«Até à minha chegada a Nova Iorque [em 1973, para dar aulas de Filosofia na Universidade de NI], nunca conhecera ninguém que fizesse psicoterapia uma vez por semana; mas, quando travei conhecimento com o círculo de professores nova-iorquinos e suas esposas, depressa descobri que muitos deles faziam psicanálise diária. Cinco dias por semana, onze vezes por ano, tinham uma consulta de uma hora, que não podia ser cancelada por nada deste mundo, salvo numa emergência de vida ou de morte. (…) E isto não era nada barato. Alguns dos meus colegas, académicos bem remunerados e bem sucedidos, entregavam um quarto do seu ordenado anual aos seus analistas! Isto era para pessoas que, tanto quanto me era dado perceber, não eram nem mais nem menos perturbadas do que as que não faziam análise, e, com excepção do seu empenho na análise, não me pareciam diferentes das pessoas que eu conhecera em Oxford ou em Melbourne.
Perguntei aos meus amigos por que razão faziam aquilo. Responderam-me que se sentiam reprimidas, ou tinham tensões psicológicas por resolver, ou que não viam sentido para a vida.
Deu-me vontade de pegar nelas e abaná-las. Estas pessoas eram inteligentes, talentosas, abastadas e viviam numa das cidades mais estimulantes do mundo. Estavam no centro do maior centro de comunicações da História. O New York Times informava-os todos os dias do estado do mundo real. Sabiam, por exemplo, que em vários países em vias de desenvolvimento havia famílias que não sabiam de onde viria a sua comida para o dia seguinte e crianças que estavam a crescer física e mentalmente atrofiadas pela malnutrição.

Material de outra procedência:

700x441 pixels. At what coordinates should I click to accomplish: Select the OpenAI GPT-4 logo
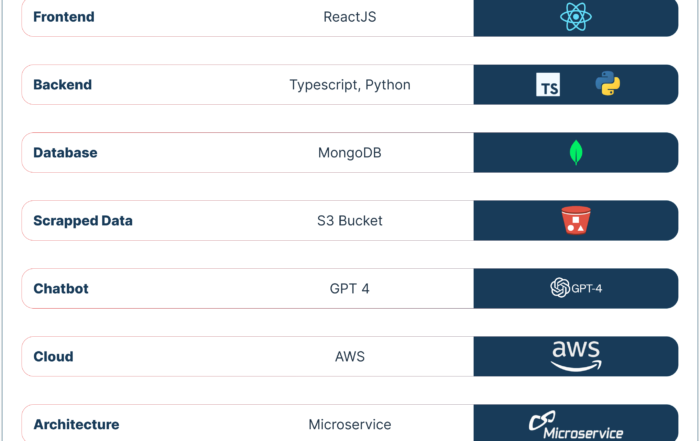576,288
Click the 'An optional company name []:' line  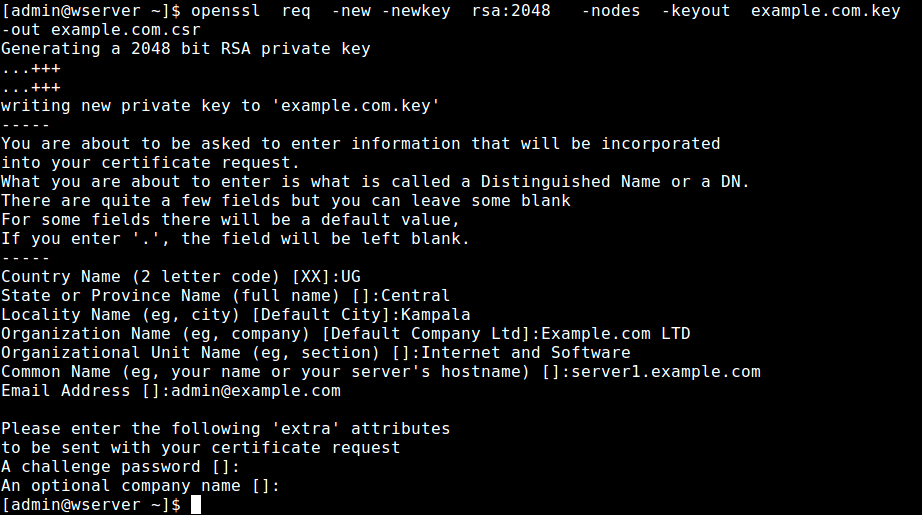coord(140,485)
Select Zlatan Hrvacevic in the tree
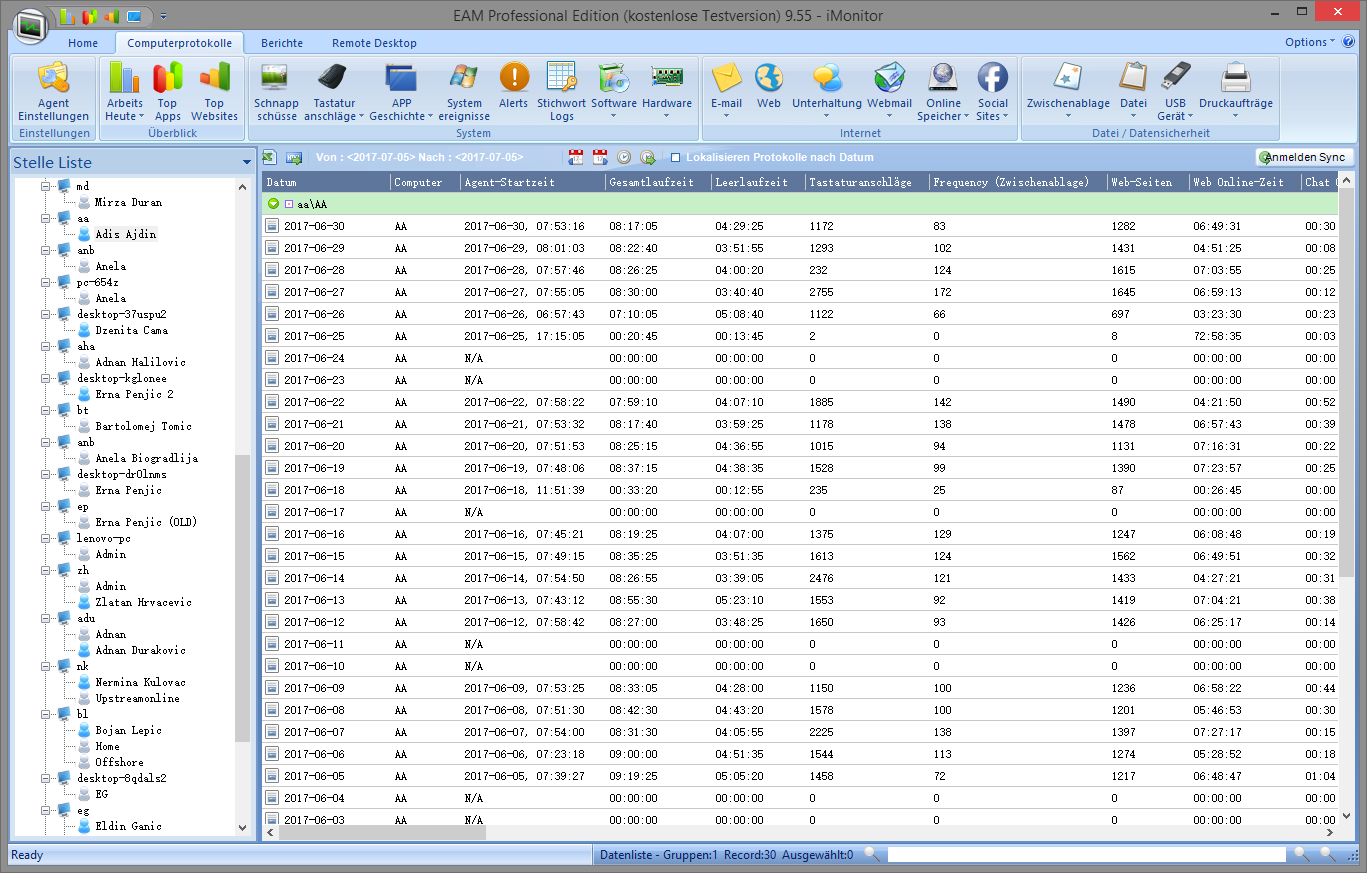Image resolution: width=1367 pixels, height=873 pixels. (143, 602)
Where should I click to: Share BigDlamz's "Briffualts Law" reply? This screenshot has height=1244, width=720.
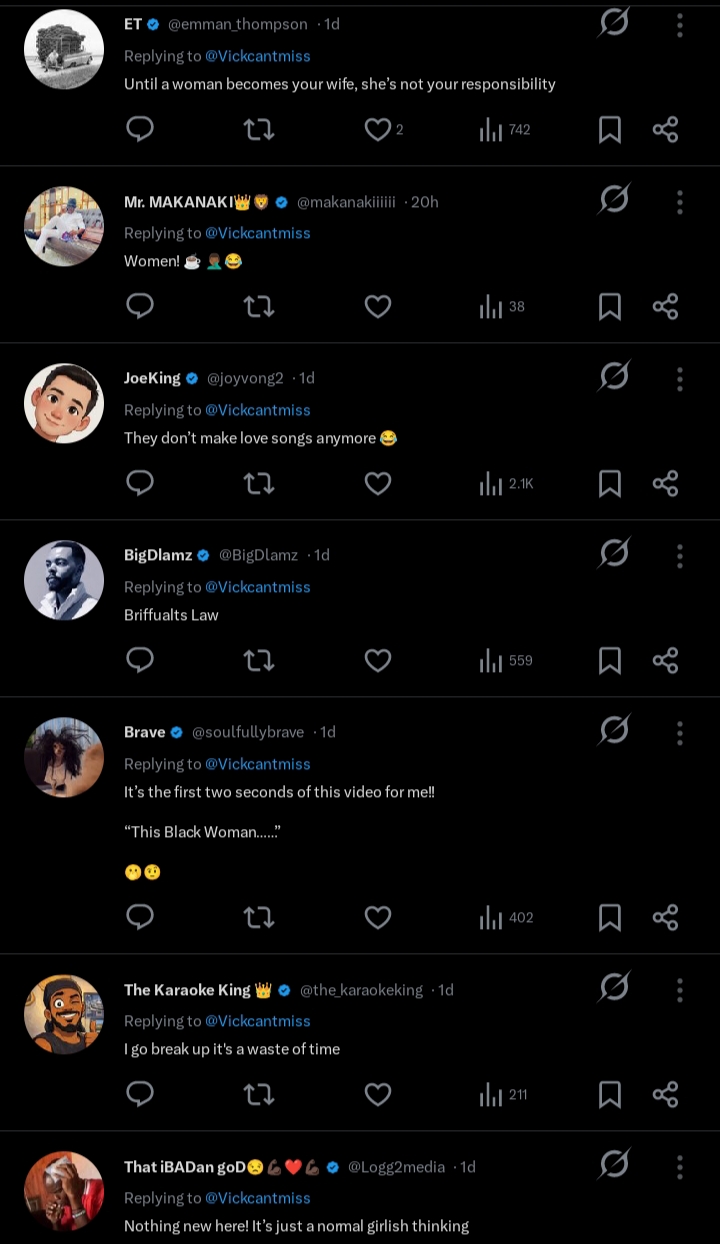coord(665,660)
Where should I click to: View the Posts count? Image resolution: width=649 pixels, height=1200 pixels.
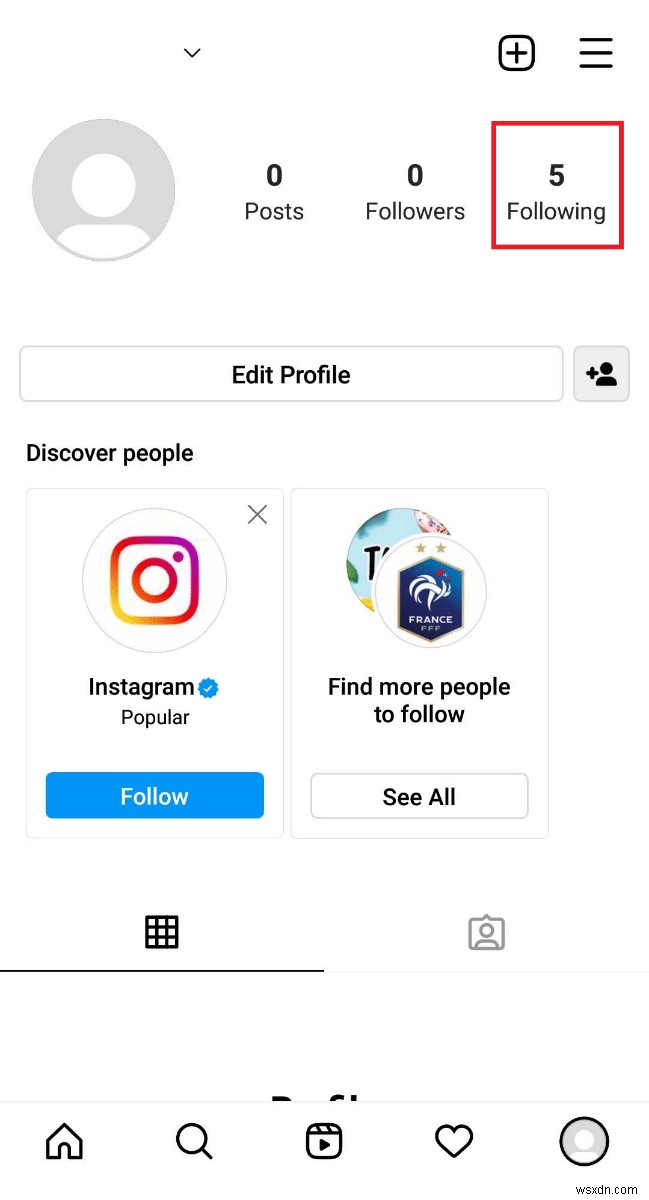(274, 185)
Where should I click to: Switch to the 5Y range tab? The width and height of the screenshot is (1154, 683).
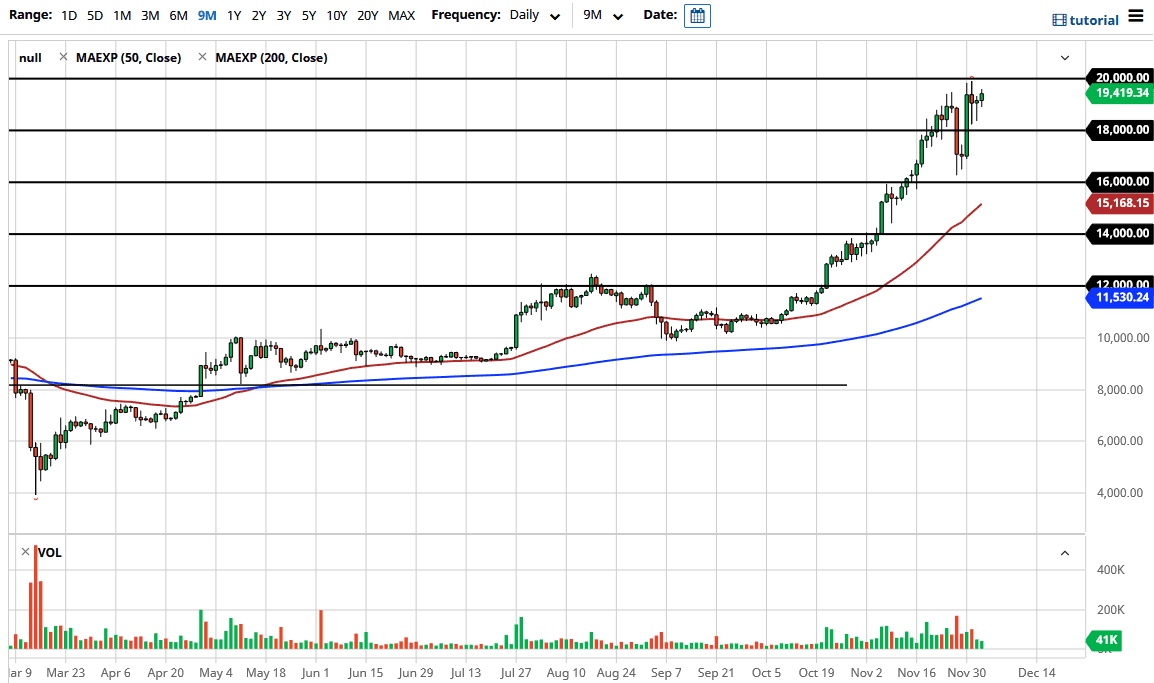308,15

Sabiam, também, que o planeta podia produzir comida suficiente para cada ser humano ser adequadamente alimentado, mas esta encontrava-se tão mal distribuída que tornava risível qualquer referência a justiça entre nações. (Por exemplo, em 1973, o Produto Interno Bruto per capita dos Estados Unidos era de 6200 dólares e o do Mali 70 dólares.)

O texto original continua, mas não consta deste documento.